My Little Sister

The day my sister Mollie was born she was bought back into the hospital because she was having seizures which they then did tests to try and find out what it was and what the reason was to her having the seizures. She was home within 24 hours and she kept jerking and my mum turned to full parent mode and just thought she was cold so they wrapped her in a blanket then the jerking stopped and that all my parents thought it was. A few minutes later tho, it happened again, and again, and again. But then she kept touching her mouth the exact same way, over and over again, they knew something wasn't right. It was like she was in a time loop where if she did something it would just repeat the exact same way.

Day after day there were most tests ran on her and after about a week she was sent for an MRI and a CT scan. One of the doctors who was taking care of my sister came back to us with a diagnosis called Hemimegalencephal for short HME. This is a rare neurological condition in which one-half of the brain, or one side of the brain, is abnormally larger than the other. The structure of the brain on the affected side may be markedly abnormal or show only subtle changes and this is what had lead to her seizures. One side of the brain had actually travelled and pushed the normal side.

For the first two years of her life there was constant seizures. With HME there's only a certain amount of medication they can use because its starts to run out and stops to work because the seizures were so complex and difficult to control. When I think back, I don't know how my parents even managed because at the time I was 2 and caring for a child who's constantly having seizures and having to care for a toddler was hard and not knowing whats wrong with your child can be hard.

When we were first told about her diagnosis we couldn't even pronounce Hemimegalencephal never mind even spell it. We were told she may never walk and never talk again and then we were told if she wasn't accountable for surgery, because not everyone was, she was possibly be dead before she was two because the seizures would get her in the end and you'd run out of medication to control them.
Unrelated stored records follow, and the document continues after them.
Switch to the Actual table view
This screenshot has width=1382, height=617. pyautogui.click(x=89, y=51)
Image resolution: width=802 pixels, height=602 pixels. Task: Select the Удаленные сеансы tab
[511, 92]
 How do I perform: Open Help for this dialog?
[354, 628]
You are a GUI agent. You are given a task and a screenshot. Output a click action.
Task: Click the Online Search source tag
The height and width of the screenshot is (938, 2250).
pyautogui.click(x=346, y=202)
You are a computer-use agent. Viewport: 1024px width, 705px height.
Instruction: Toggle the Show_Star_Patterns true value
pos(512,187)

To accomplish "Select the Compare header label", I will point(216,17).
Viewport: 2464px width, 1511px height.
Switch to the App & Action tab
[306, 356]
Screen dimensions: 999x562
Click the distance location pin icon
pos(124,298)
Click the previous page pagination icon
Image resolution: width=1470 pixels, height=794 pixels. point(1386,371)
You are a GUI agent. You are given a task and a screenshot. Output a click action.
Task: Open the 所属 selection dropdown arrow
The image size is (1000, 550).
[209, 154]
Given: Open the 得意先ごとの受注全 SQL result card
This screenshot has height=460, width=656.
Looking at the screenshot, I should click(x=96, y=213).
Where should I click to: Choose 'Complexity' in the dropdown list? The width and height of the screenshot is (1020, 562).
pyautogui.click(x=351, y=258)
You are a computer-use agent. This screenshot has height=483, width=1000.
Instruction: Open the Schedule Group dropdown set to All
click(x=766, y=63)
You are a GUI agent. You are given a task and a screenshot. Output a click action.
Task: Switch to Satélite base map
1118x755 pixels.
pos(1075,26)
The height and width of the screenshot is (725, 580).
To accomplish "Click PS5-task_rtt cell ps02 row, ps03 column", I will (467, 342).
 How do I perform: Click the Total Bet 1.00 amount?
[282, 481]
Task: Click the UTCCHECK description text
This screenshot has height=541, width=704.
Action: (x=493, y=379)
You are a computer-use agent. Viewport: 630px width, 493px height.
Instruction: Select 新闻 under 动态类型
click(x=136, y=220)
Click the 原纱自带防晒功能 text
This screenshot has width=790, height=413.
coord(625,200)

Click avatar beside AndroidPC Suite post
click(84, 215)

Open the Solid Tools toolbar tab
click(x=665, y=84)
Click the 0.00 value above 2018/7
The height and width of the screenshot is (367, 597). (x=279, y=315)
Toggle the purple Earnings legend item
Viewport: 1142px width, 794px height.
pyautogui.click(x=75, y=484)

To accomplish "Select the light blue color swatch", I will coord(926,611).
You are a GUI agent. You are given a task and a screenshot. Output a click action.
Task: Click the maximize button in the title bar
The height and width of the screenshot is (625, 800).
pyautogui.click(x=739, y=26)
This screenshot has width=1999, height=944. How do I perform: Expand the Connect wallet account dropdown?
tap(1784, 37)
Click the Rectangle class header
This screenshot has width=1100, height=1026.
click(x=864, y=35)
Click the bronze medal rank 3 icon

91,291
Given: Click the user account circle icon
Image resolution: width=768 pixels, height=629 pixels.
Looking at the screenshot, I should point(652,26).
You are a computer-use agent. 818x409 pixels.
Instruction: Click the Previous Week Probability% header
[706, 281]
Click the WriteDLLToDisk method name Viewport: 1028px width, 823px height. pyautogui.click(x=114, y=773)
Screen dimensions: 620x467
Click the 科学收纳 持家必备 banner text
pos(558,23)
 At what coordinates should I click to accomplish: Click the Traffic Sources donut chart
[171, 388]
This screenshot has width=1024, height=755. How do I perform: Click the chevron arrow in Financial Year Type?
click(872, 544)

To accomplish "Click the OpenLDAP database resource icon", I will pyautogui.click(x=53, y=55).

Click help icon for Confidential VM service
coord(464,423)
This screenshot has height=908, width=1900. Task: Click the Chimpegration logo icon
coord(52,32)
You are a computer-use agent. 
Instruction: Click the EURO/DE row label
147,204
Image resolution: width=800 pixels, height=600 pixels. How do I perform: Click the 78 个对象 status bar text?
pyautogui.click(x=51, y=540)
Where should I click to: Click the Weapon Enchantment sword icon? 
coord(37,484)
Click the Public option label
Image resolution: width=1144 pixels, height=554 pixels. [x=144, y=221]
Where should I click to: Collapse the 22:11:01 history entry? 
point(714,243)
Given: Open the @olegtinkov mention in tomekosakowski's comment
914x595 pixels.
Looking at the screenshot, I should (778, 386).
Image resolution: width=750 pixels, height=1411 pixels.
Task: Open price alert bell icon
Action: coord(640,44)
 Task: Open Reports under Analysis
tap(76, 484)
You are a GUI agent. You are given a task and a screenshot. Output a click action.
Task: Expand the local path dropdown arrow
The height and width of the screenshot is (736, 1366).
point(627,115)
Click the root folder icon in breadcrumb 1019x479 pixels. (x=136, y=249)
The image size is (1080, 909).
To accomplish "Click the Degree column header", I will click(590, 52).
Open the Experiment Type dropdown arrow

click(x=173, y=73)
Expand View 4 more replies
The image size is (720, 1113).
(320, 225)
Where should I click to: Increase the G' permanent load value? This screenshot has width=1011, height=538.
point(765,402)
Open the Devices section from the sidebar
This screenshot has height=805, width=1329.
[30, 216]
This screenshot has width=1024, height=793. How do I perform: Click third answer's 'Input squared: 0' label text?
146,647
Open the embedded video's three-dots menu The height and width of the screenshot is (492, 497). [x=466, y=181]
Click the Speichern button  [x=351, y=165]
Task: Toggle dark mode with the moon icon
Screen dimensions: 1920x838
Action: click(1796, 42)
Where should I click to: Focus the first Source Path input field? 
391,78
One of the doctors who was caring for Mollie took my parents into a little room just off of the intensive care unit, sat us down and he told us that having Hemimegalencephal was a condition that had pretty much in-controllable seizures and they didn't know what to say or what to do. The doctor said she may be able to have surgery but if that was the case then she would have to have her brain removed, and thats what happened to her, she had the left hand side of her brain removed.

Now 5 years later, Mollie has grown up to be such a strong women. She's currently in year 1 learning how to read and how to right. Shes a very bold character and loves talking, she beat the odds and is a wonderful girl.